* TASK MATERIAL *

—————

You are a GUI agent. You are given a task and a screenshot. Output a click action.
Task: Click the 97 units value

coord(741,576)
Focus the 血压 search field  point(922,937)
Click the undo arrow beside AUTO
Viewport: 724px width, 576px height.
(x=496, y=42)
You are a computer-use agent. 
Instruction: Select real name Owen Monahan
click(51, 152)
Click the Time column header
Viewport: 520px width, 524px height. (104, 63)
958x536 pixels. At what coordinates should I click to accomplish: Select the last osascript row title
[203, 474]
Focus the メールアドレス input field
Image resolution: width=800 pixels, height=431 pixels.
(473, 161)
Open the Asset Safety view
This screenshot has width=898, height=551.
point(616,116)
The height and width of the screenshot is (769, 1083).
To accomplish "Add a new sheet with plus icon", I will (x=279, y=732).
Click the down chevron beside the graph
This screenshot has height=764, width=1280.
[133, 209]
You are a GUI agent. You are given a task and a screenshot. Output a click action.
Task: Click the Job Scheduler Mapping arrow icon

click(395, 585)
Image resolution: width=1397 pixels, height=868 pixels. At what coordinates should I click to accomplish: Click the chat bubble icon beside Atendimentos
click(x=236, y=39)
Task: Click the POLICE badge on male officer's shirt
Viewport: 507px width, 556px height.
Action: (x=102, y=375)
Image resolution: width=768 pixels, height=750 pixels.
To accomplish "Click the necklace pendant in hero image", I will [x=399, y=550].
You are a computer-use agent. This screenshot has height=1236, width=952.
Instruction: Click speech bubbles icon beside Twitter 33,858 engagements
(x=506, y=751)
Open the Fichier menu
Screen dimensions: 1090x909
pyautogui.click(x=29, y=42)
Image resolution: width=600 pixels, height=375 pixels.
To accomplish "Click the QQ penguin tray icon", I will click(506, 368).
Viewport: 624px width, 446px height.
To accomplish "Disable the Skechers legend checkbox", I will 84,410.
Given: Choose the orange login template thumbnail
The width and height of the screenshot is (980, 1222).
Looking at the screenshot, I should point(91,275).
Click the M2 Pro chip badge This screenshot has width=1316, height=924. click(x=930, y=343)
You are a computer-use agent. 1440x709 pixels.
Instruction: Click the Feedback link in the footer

—————

* EXERCISE DIRECTIONS *
Your answer must be the line containing "The height and" through the last line above, copied exactly, with nothing added.

* RESULT FOR THIS TASK *
The height and width of the screenshot is (769, 1083).
To accomplish "Add a new sheet with plus icon", I will (x=279, y=732).
Click the down chevron beside the graph
This screenshot has height=764, width=1280.
[133, 209]
You are a GUI agent. You are given a task and a screenshot. Output a click action.
Task: Click the Job Scheduler Mapping arrow icon

click(395, 585)
Image resolution: width=1397 pixels, height=868 pixels. At what coordinates should I click to accomplish: Click the chat bubble icon beside Atendimentos
click(x=236, y=39)
Task: Click the POLICE badge on male officer's shirt
Viewport: 507px width, 556px height.
Action: (x=102, y=375)
Image resolution: width=768 pixels, height=750 pixels.
To accomplish "Click the necklace pendant in hero image", I will [x=399, y=550].
You are a computer-use agent. This screenshot has height=1236, width=952.
Instruction: Click speech bubbles icon beside Twitter 33,858 engagements
(x=506, y=751)
Open the Fichier menu
Screen dimensions: 1090x909
pyautogui.click(x=29, y=42)
Image resolution: width=600 pixels, height=375 pixels.
To accomplish "Click the QQ penguin tray icon", I will click(506, 368).
Viewport: 624px width, 446px height.
To accomplish "Disable the Skechers legend checkbox", I will 84,410.
Given: Choose the orange login template thumbnail
The width and height of the screenshot is (980, 1222).
Looking at the screenshot, I should point(91,275).
Click the M2 Pro chip badge This screenshot has width=1316, height=924. click(x=930, y=343)
You are a computer-use agent. 1440x709 pixels.
Instruction: Click the Feedback link in the footer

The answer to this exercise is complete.